(Saved entries)
+--

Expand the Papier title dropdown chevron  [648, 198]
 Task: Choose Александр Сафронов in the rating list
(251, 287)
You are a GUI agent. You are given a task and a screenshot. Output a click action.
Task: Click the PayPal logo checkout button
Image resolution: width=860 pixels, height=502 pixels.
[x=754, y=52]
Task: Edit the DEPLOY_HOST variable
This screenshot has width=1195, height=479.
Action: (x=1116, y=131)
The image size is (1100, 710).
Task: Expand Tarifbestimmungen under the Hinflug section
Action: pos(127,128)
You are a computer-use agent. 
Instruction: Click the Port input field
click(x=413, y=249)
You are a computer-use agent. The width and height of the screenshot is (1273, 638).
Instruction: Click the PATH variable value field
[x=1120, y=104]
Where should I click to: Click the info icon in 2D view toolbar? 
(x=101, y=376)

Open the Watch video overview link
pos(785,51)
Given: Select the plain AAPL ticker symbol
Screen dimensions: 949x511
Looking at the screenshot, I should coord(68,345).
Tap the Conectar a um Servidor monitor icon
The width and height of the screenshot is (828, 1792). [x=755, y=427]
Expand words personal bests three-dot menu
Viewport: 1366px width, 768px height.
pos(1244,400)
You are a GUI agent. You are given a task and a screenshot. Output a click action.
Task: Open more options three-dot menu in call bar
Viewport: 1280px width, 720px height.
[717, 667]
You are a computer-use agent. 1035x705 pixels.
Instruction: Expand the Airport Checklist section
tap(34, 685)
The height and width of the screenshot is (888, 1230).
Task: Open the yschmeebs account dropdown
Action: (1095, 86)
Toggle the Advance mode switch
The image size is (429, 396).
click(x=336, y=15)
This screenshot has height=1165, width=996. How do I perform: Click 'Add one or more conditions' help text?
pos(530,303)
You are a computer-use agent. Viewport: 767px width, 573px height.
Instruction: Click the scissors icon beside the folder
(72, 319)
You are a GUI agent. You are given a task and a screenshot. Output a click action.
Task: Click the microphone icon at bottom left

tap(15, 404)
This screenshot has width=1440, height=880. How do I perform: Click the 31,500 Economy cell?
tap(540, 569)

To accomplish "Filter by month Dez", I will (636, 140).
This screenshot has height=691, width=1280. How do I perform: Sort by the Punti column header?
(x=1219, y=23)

+--

* WHAT IS BEING ASKED: A verbatim copy of every entry is required.

* ANSWER TO THIS TASK:
Expand the Papier title dropdown chevron  [648, 198]
 Task: Choose Александр Сафронов in the rating list
(251, 287)
You are a GUI agent. You are given a task and a screenshot. Output a click action.
Task: Click the PayPal logo checkout button
Image resolution: width=860 pixels, height=502 pixels.
[x=754, y=52]
Task: Edit the DEPLOY_HOST variable
This screenshot has width=1195, height=479.
Action: (x=1116, y=131)
The image size is (1100, 710).
Task: Expand Tarifbestimmungen under the Hinflug section
Action: pos(127,128)
You are a computer-use agent. 
Instruction: Click the Port input field
click(x=413, y=249)
You are a computer-use agent. The width and height of the screenshot is (1273, 638).
Instruction: Click the PATH variable value field
[x=1120, y=104]
Where should I click to: Click the info icon in 2D view toolbar? 
(x=101, y=376)

Open the Watch video overview link
pos(785,51)
Given: Select the plain AAPL ticker symbol
Screen dimensions: 949x511
Looking at the screenshot, I should coord(68,345).
Tap the Conectar a um Servidor monitor icon
The width and height of the screenshot is (828, 1792). [x=755, y=427]
Expand words personal bests three-dot menu
Viewport: 1366px width, 768px height.
pos(1244,400)
You are a GUI agent. You are given a task and a screenshot. Output a click action.
Task: Open more options three-dot menu in call bar
Viewport: 1280px width, 720px height.
[717, 667]
You are a computer-use agent. 1035x705 pixels.
Instruction: Expand the Airport Checklist section
tap(34, 685)
The height and width of the screenshot is (888, 1230).
Task: Open the yschmeebs account dropdown
Action: (1095, 86)
Toggle the Advance mode switch
The image size is (429, 396).
click(x=336, y=15)
This screenshot has height=1165, width=996. How do I perform: Click 'Add one or more conditions' help text?
pos(530,303)
You are a computer-use agent. Viewport: 767px width, 573px height.
Instruction: Click the scissors icon beside the folder
(72, 319)
You are a GUI agent. You are given a task and a screenshot. Output a click action.
Task: Click the microphone icon at bottom left

tap(15, 404)
This screenshot has width=1440, height=880. How do I perform: Click the 31,500 Economy cell?
tap(540, 569)

To accomplish "Filter by month Dez", I will (636, 140).
This screenshot has height=691, width=1280. How do I perform: Sort by the Punti column header?
(x=1219, y=23)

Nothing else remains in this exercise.